Both legally and socially marginalised throughout their history, Krzysztof Gil’s family originates from the Burgetka Roma community who settled in the Polish region of Podhale in the fifteenth century – at a time when Roma peoples were dissuaded from following their traditional lifestyles for fear of severe punishment or enslavement. Their persecution was then codified in law, as the sixteenth century was marked by anti-Roma legislation passed by the then Holy Roman Emperor, Maximilian I, which meant that any Roma individual captured anywhere throughout the imperial territory could be subjected to torture and extermination. In 1530, Roma were legally banished from England, and in 1540, from Scotland. An official sport in seventeenth century middle Europe, the ‘Heidenjachten’ were a form of public entertainment – organised by the authorities and often with cash prizes awarded for a hunter’s success.


Despite the at once horrific and disturbing nature of this practice, many Roma believe their ongoing state of persecution to be both inevitable and unavoidable. Tellingly, as the artist notes, in Roma culture, there is no reflection on history – it is as ephemeral and transient as their way of life. Whilst the history of gypsy hunting might exist in official records, its specific practice is not explicitly part of Roma self-awareness.


A diverse yet stateless population of approximately 9 to 12 million people, Roma people speak many languages, practice different religions and have varied customs. A culture that places great weight on language as a marker of identity, Roma traditions are passed down orally through the generations, through songs, stories and folklore that are contained within their community. When asked why Roma history was only spoken and not recorded in writing, the Romani poet and singer known as Papusza is said to have replied: “There is too much pain and too many tears in this history.”


As such, their lives do not exist within the narratives of mainstream European history (at least beyond the stereotype of mystical, exoticised poverty), and, importantly for Gil, nor in western art history. For obvious reasons, Roma are left out of the inherited histories that come from those with wealth and land – and the attendant development of visual culture that documents power and visibility.


Yet the experience of centuries of persecution manifests itself vividly, and for Gil, his objective is to document and retell these narratives of violence, and in so doing draw attention to their place within both historical and contemporary consciousness. As a fine arts student at the academy in Kraków in Poland, Gil’s teachers tried to convince him that his heritage belonged in the past, and that is was not an appropriate (read: contemporary) subject for his practice. In his work, then, Gil takes up this challenge: how to represent and reclaim these forgotten and often painful histories of displaced Roma people, in a way that is both relevant to his culture and authentic to his artistic voice.

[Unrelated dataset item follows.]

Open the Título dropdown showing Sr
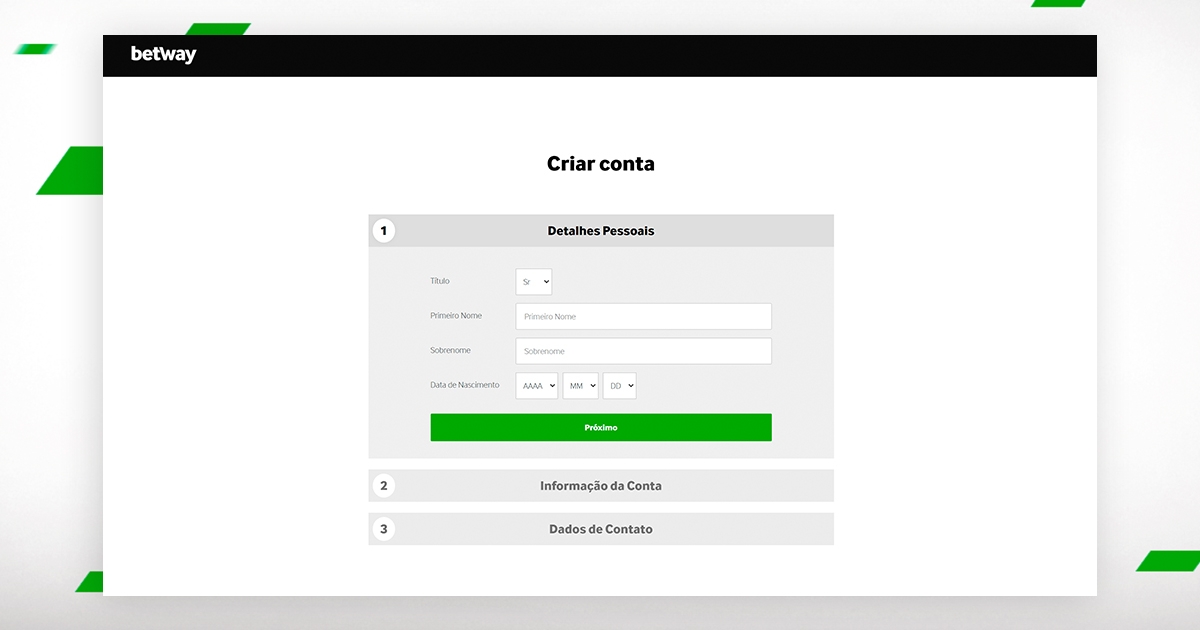This screenshot has width=1200, height=630. pyautogui.click(x=534, y=281)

At l’étrangère, the notion of being hunted has been used by the artist with powerful effect. The installation, entitled TAJSA Yesterday and Tomorrow (2018) is a shelter-like construction made from raw canvas, animal furs and fragments of wooden planks and connected with threads, ropes and bone glue – imitating the simple, humble and temporary houses erected by itinerant Roma communities throughout history. Stepping inside the structure is a visceral experience: the dirt floor (with soil transported from Poland) under foot, and pungent, animalistic smell assail the viewer’s senses. Inside the shelter hangs a traditional talismanic object made from human hair and wax, surrounded by a large panoramic tableau that, by the light of a slow-moving spotlight, teases out a procession of hunters, animals and human corpses, drawn with white chalk on a black background. More than a little disquieting, a pervasive sense of fear has been brought into the installation with claustrophobic intensity.

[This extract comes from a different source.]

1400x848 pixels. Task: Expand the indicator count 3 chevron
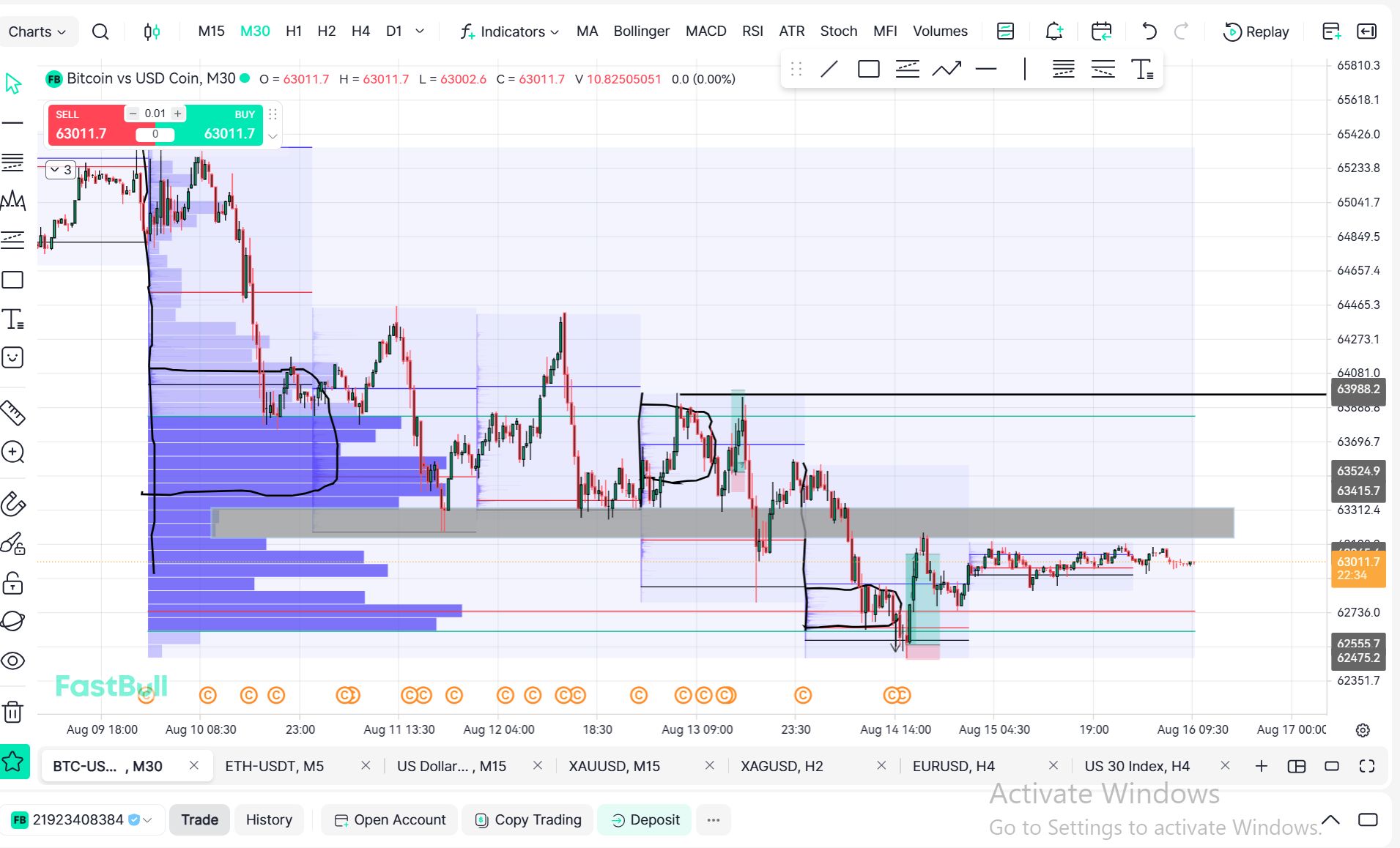tap(61, 170)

Gil’s cast of seventeenth century characters have been inspired by the Rembrandt painting, The Anatomy Lesson of Dr. Nicolaes Tulp (1632), in which Dr Tulp presents a public dissection to members of the Amsterdam Guild of Surgeons. The drawings of the hunters’ trophy heap, which includes a deer, hare and bird, perversely resembles the aesthetisised paintings of the Dutch still life tradition.

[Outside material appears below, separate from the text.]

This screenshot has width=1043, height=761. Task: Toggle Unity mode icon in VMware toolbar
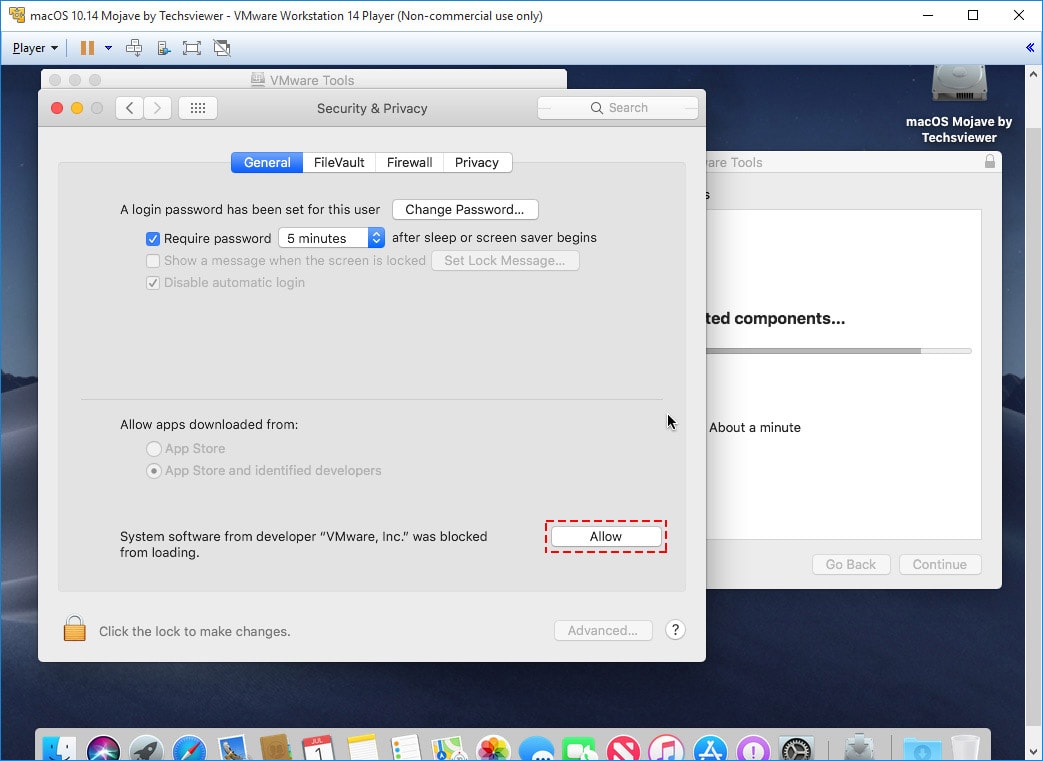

Played inside the installation is a soundtrack that juxtaposes the remote history of hunted Roma people with Gil’s own family history and the contemporary moment. The sound component consists of a recorded conversation between the artist and his grandmother, in which she tells the story of her father, who was murdered in post-WWII Podhale after making remarks that called into question the quality of work of his Polish colleagues. His death was concluded to be an accident by doctors and the authorities, and the perpetrators went unpunished.


Gil interviewed his grandmother as part of his PhD project that researched Roma stories, at a time that coincided with his own increased public presence as a kind of poster boy for ‘good’ or productive Roma members of Polish society. The vitriol and vandalism with which his advertising likeness was met inevitably left Gil feeling wholly persecuted, a kind of modern-day gypsy hunt.


The period connections to the seventeenth century are obvious, yet it is also Gil’s sensitivity to materials – the fur, fabric and wood of the shelter, the ornate costumes of his figures – and their tactility that creates a link with the Baroque painting tradition, and what it asked of the viewer. In a reaction against the fixity, stability and feigned classical order of the Renaissance, Baroque painting wanted to grip its audience with theatrical extravagance, believing that art should communicate with direct and emotional involvement. In the second room of the gallery are Gil’s series of portraits in the style of the Old Masters, which overlay notions of self-commemoration and the transience of life onto the experience of the Roma.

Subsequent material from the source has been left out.